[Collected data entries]
"""
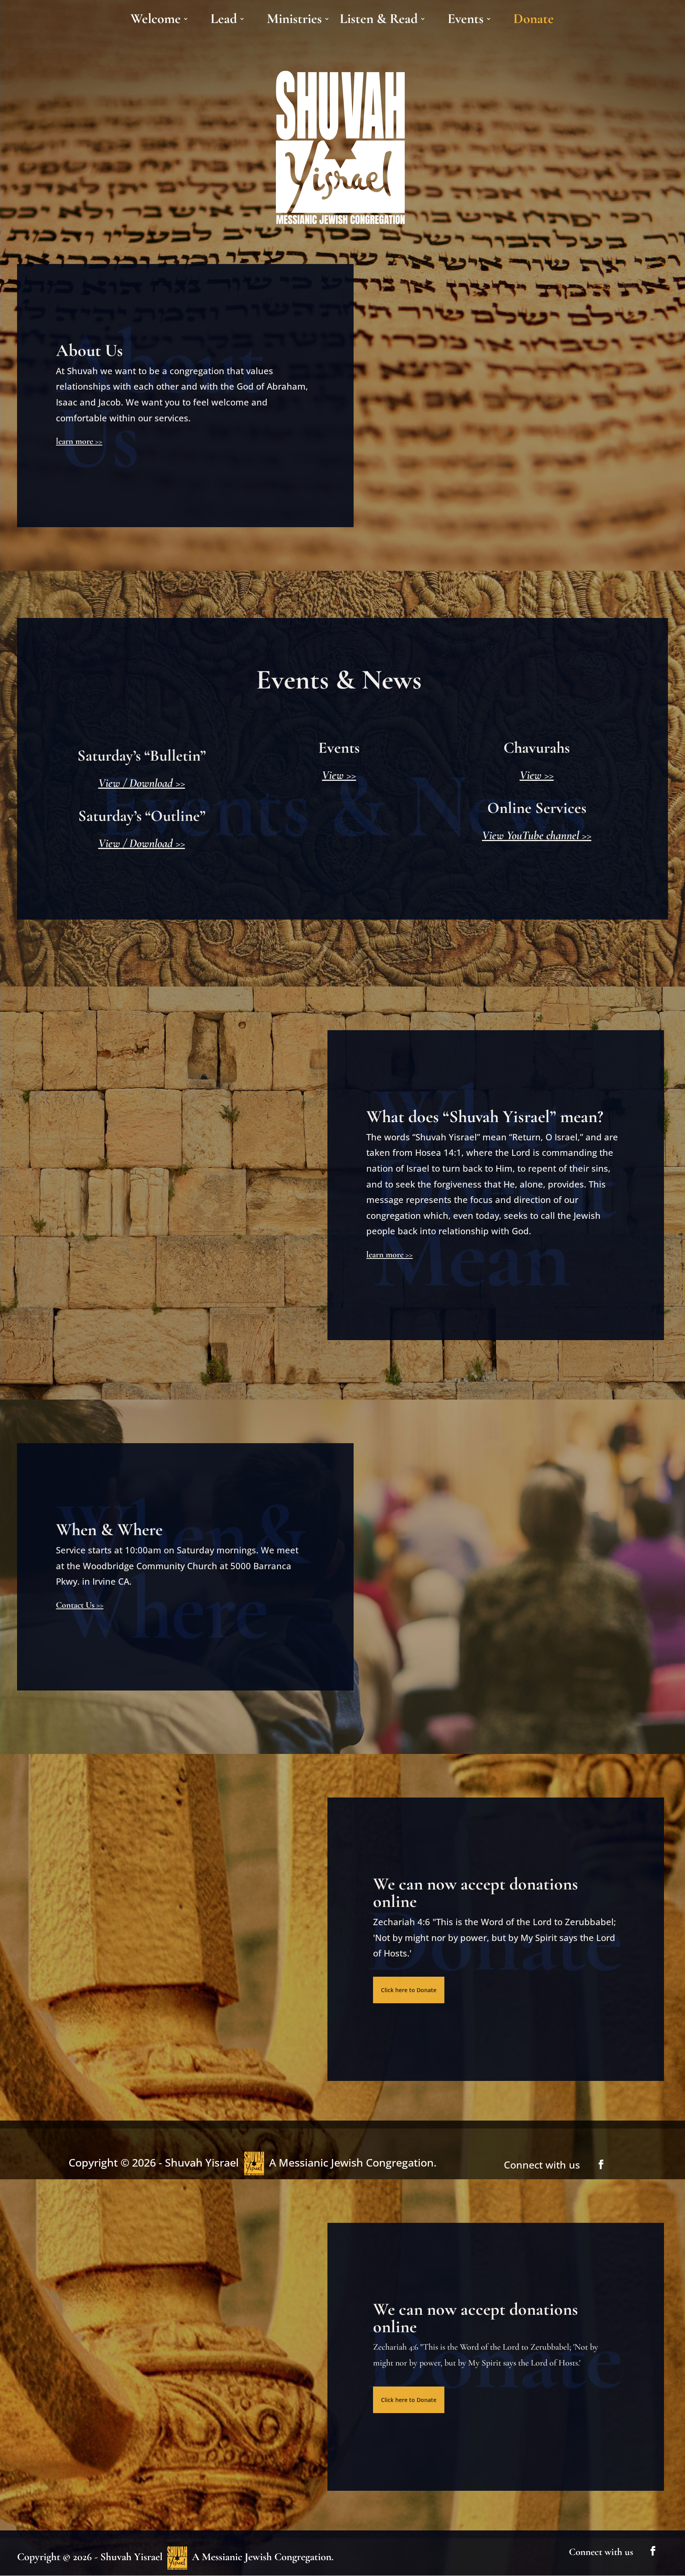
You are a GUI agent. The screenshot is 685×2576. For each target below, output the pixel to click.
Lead (223, 21)
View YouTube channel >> (536, 835)
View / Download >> (141, 783)
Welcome (155, 21)
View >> (339, 775)
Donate (533, 21)
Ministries (294, 21)
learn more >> (79, 441)
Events (466, 21)
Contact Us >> (79, 1605)
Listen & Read (379, 21)
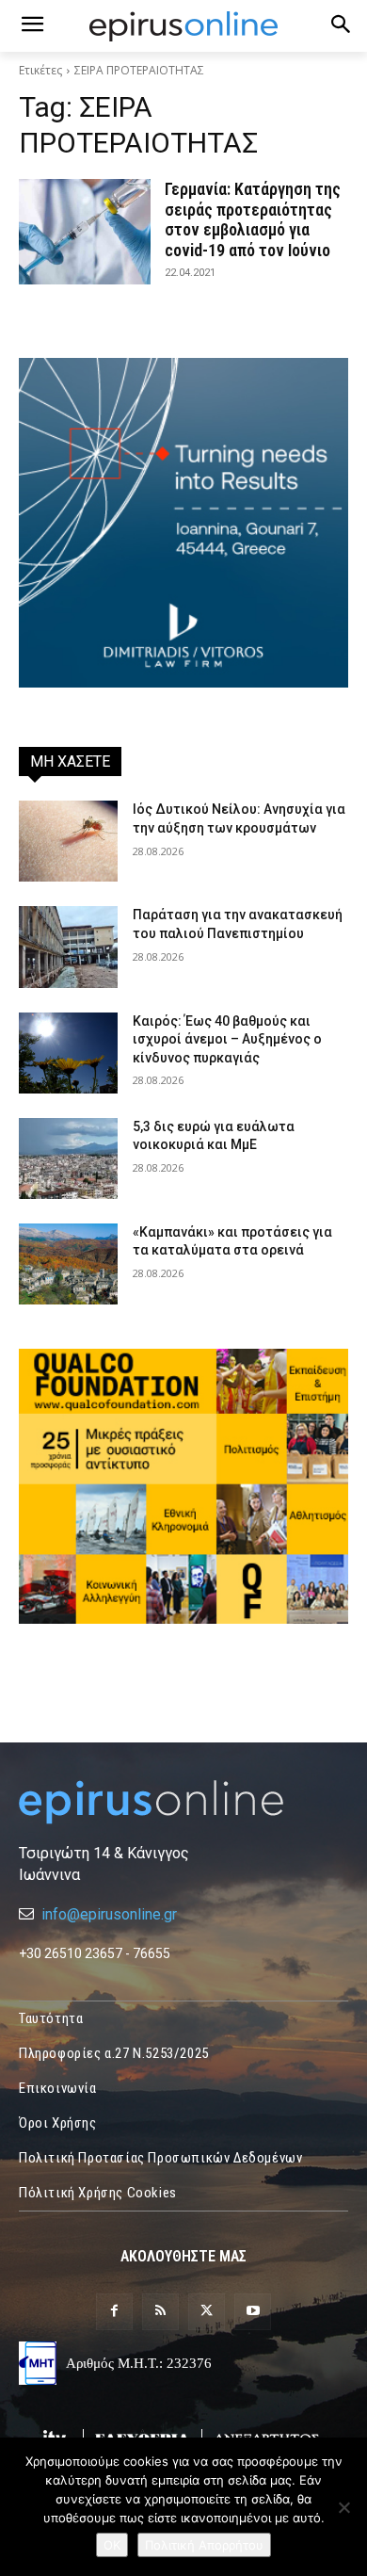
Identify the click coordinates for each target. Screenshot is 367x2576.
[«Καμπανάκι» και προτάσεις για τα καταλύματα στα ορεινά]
"""
A word-for-word copy of the lines from the one with "View / Download >> (141, 783)" through the last line of the data above is required, with both end lines included and no pictures.

View / Download >> (141, 783)
Welcome (155, 21)
View >> (339, 775)
Donate (533, 21)
Ministries (294, 21)
learn more >> (79, 441)
Events (466, 21)
Contact Us >> (79, 1605)
Listen & Read (379, 21)
Identify the click coordinates for each target. Screenshot is 367x2576.
[«Καμπανάκι» και προτάσεις για τα καταλύματα στα ορεινά]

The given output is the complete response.